## Exercise goal
Go on with the passage about Dactylogyrus gill parasites, picking up after its last sentence.

## Passage provided
::::

Dactylogyrus spp are a monogenean parasite of fish. Dactylogyrus lays eggs and is principally a parasite of the gills.
Monogenean trematodes, which have direct life cycles, are common, highly pathogenic, obligatory parasites of the skin and gills. They are ~0.1-0.8 mm long and are best seen microscopically. So far, more than 70 species belong to the genus Dactylogyrus have been reported from wild and farmed freshwater fishes. Dactylogyrus is one of the largest genera of parasitic helminthes, approximately 95% of them are parasites of the gills of fishes in the family Cyprinidae. D. anchoratus and D. extensus need special attention due to their low host-specificity and high tolerance to a wide range of temperature and salinity. These characteristics make them the most successful among invading parasites of fishes.

::::

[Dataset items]
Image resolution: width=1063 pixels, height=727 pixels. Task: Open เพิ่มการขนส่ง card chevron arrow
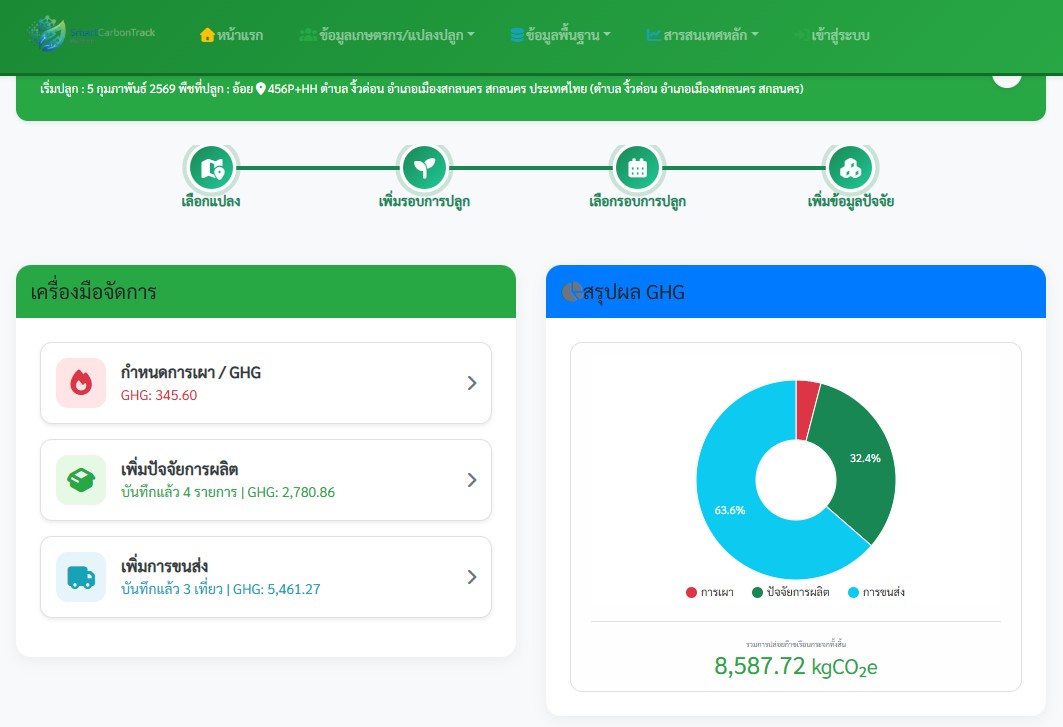click(x=472, y=577)
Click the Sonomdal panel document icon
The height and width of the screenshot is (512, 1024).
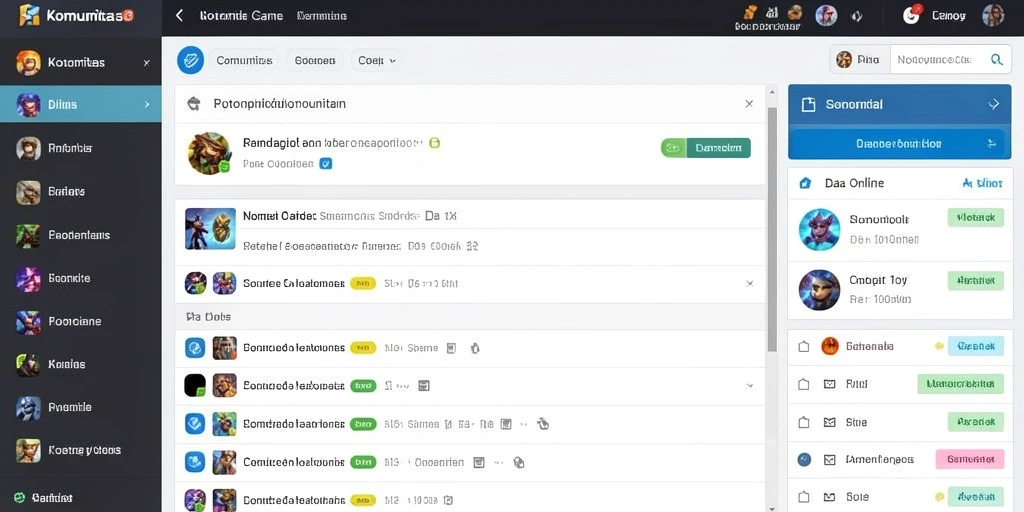pyautogui.click(x=808, y=104)
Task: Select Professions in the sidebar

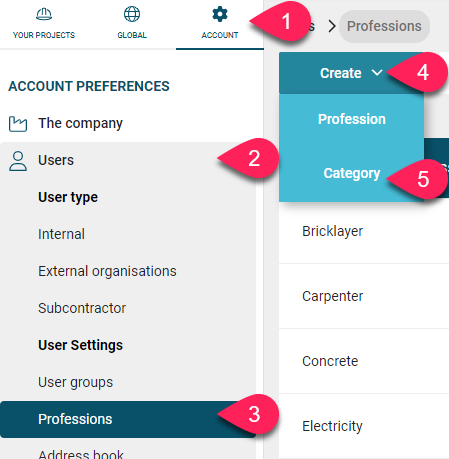Action: tap(128, 419)
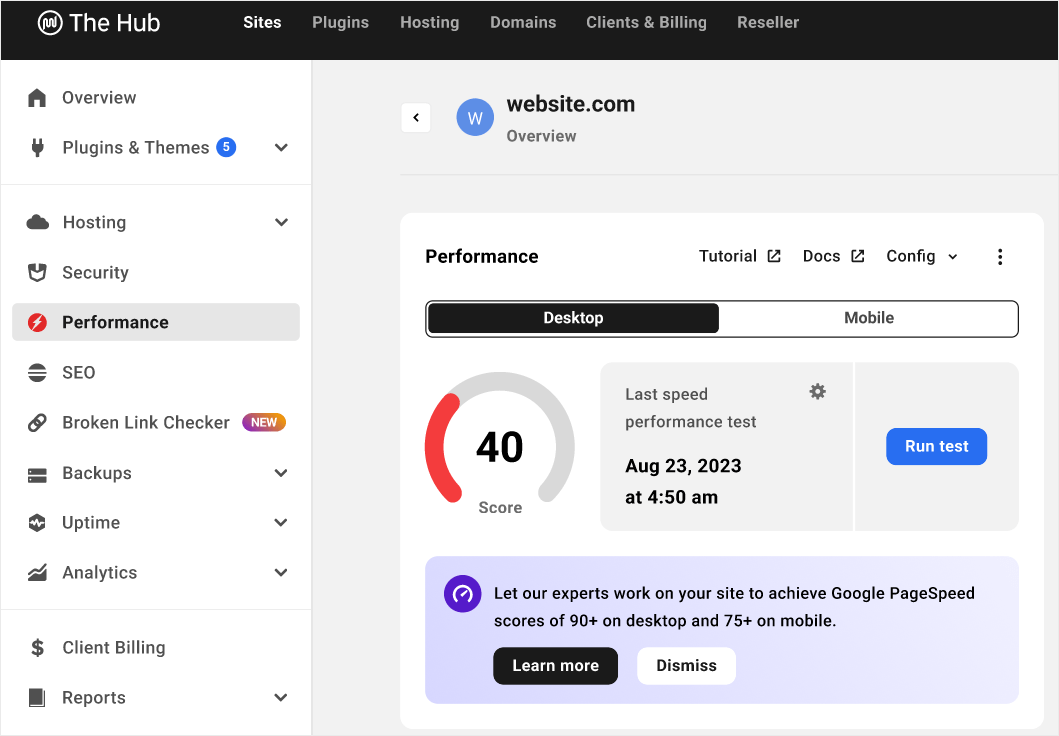Image resolution: width=1059 pixels, height=736 pixels.
Task: Click the website.com avatar icon
Action: click(474, 117)
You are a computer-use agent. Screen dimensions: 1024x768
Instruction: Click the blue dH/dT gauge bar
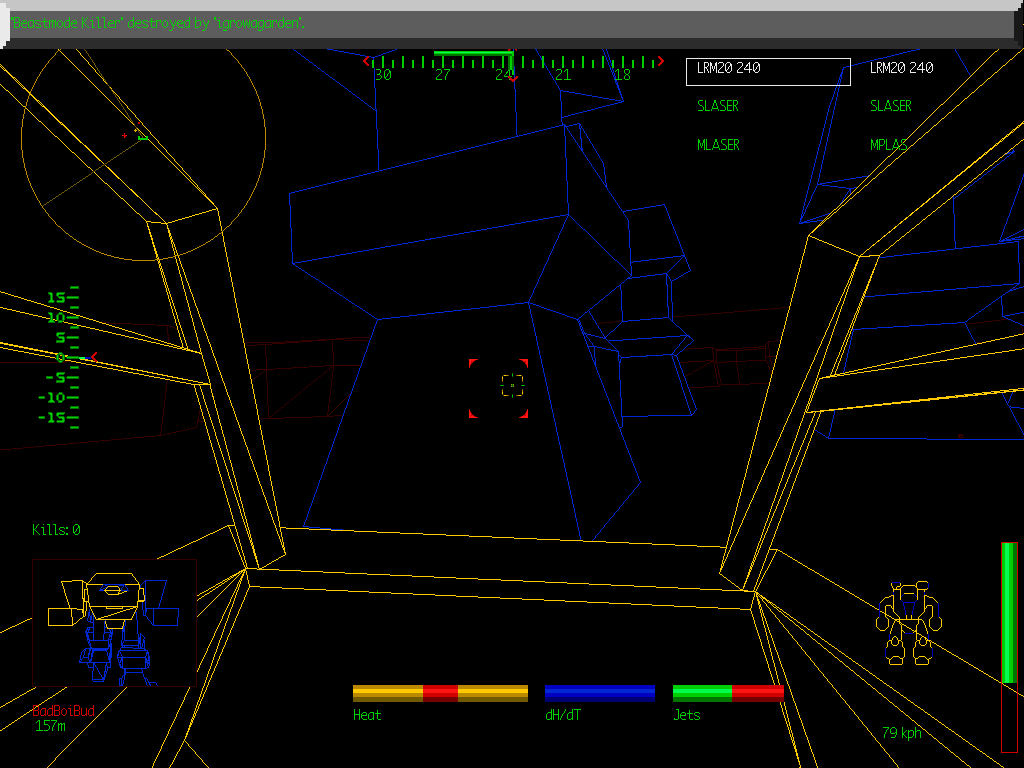point(600,693)
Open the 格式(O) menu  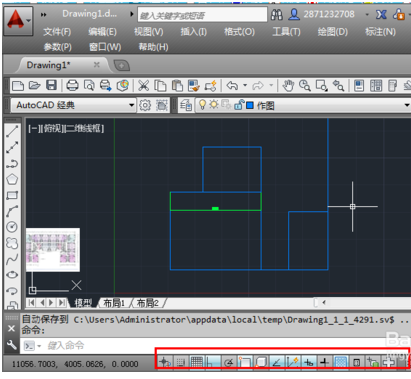pos(239,32)
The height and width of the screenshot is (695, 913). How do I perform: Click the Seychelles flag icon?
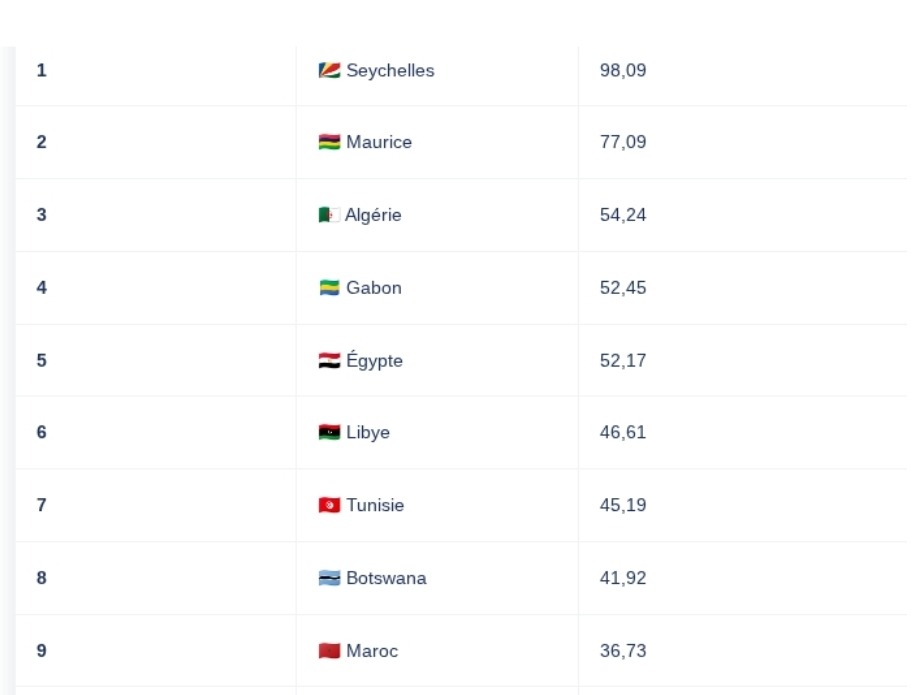329,71
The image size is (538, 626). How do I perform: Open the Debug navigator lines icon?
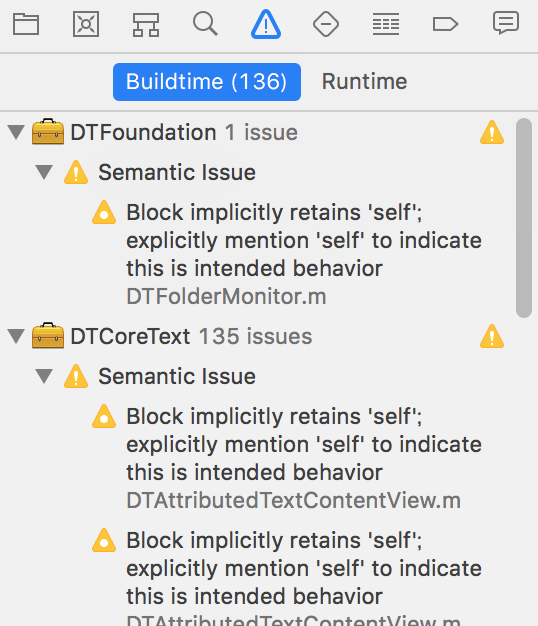[x=386, y=24]
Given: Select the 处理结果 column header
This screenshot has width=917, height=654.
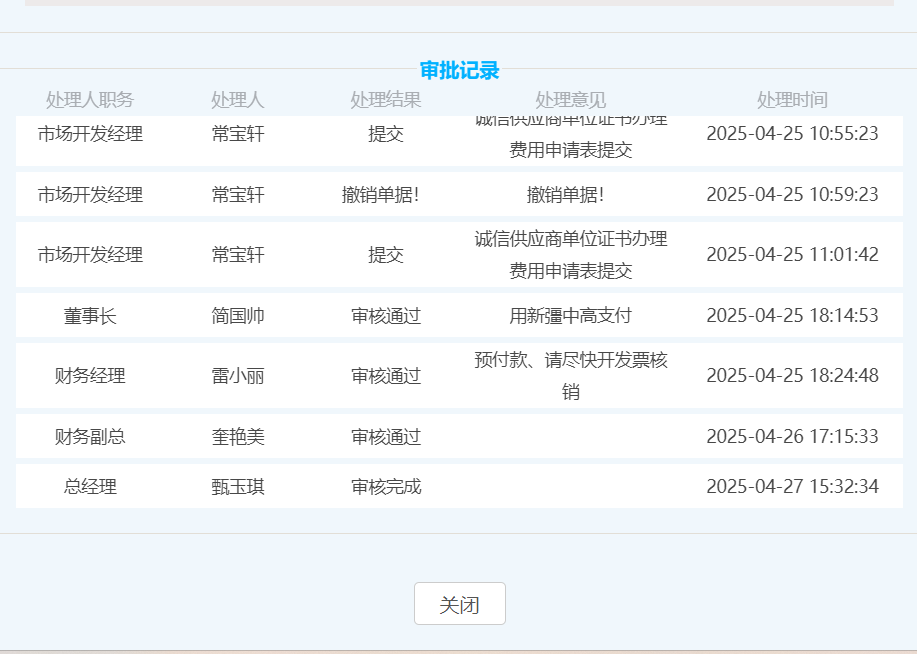Looking at the screenshot, I should pos(386,100).
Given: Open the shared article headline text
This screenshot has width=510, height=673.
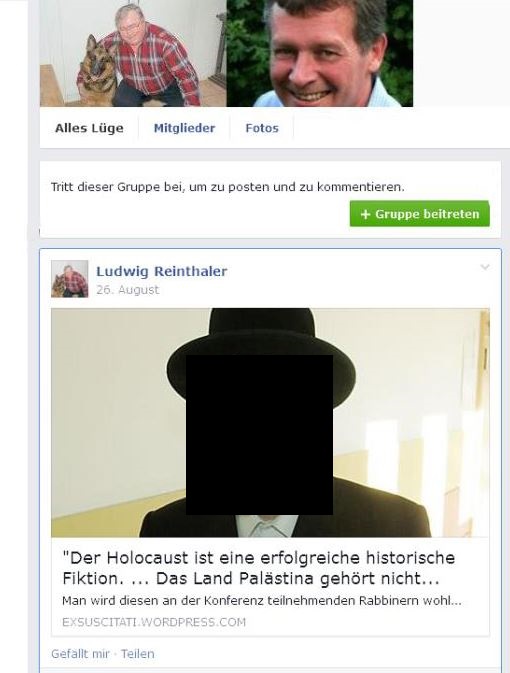Looking at the screenshot, I should [x=258, y=568].
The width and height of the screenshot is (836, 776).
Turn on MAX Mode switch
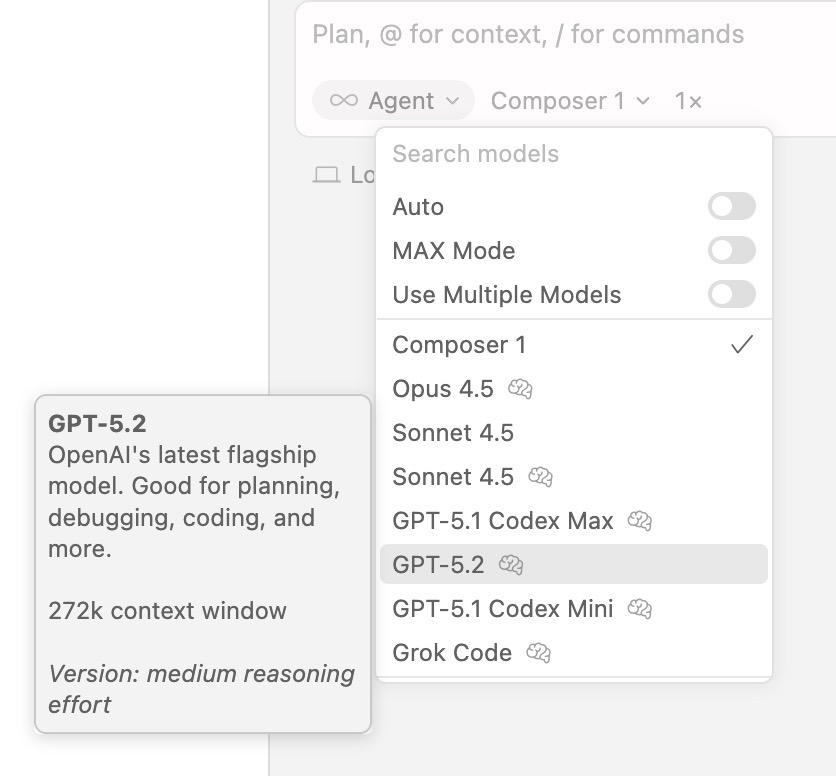tap(731, 251)

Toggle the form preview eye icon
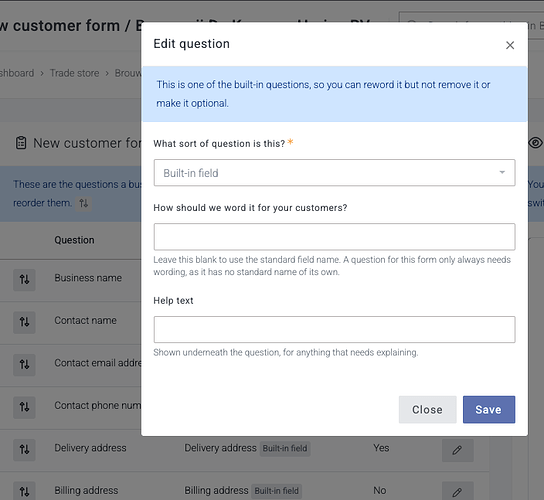coord(535,143)
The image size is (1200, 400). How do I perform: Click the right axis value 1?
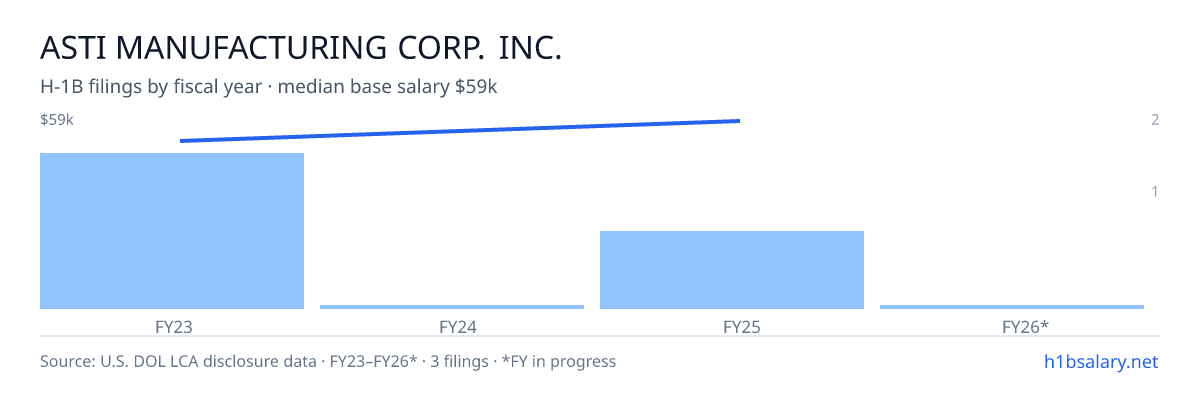click(1155, 191)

::::

## Your response
This parasite attaches to the base of primary filaments where osmoregulating chloride cells are located. Therefore, infection with the parasite could be dangerous and harmful especially for the fries in hatcheries.
The worms can be identified by their characteristic hold-fast organ, the haptor, which is armed with large and small hooks. Aquarium and cultured fish are subject to a rapid buildup of parasites by continuous infection and worm transfer to other fish in the tank or pond. Although many species are host-specific, the more common types seen in aquaria are less selective.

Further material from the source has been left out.